(Assignment):
Every line below containing the word "Given" should be found and copied.

(Source data):
━━━━━━━━━━━━━━━━━━━━━━━━━━━━━━

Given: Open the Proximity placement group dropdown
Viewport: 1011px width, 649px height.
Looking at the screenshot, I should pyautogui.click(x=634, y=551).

━━━━━━━━━━━━━━━━━━━━━━━━━━━━━━

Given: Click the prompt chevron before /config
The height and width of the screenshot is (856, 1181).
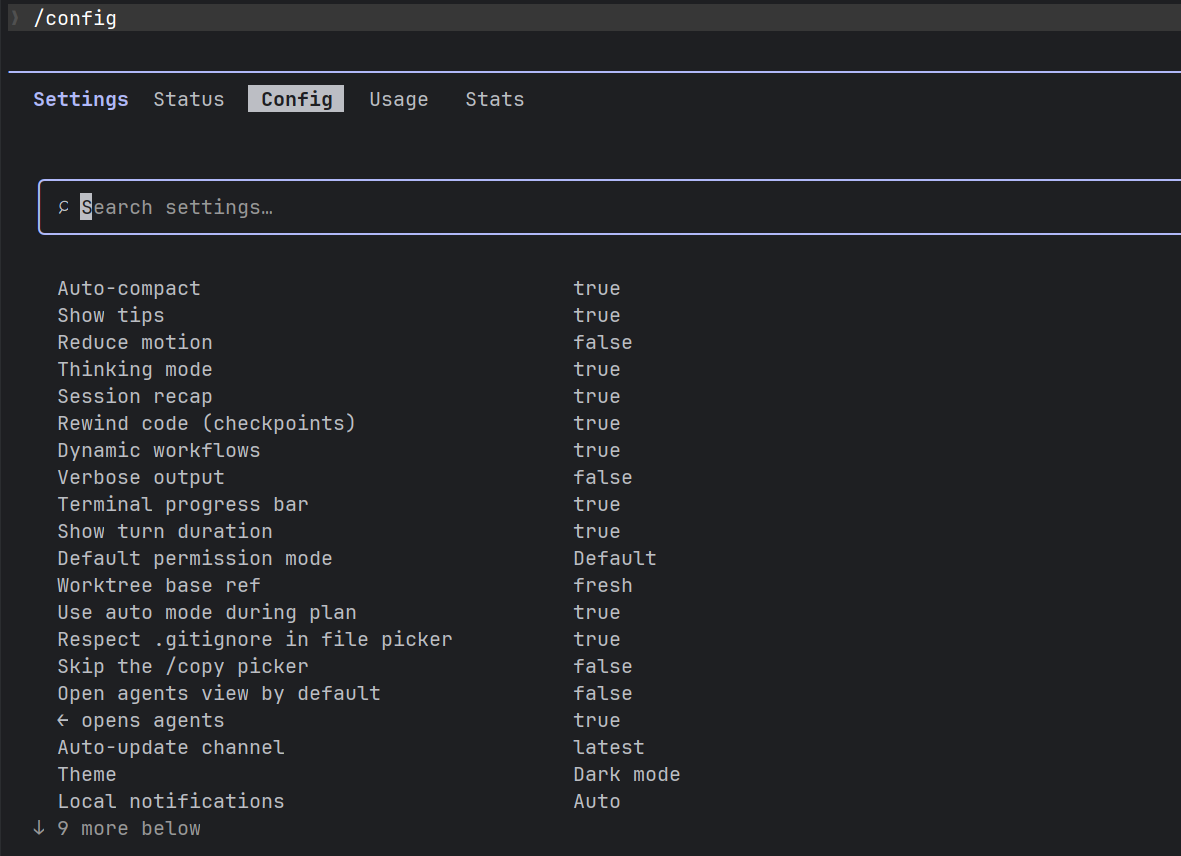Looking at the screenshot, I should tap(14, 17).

━━━━━━━━━━━━━━━━━━━━━━━━━━━━━━

(Your response):
Given: Open the Proximity placement group dropdown
Given: Click the prompt chevron before /config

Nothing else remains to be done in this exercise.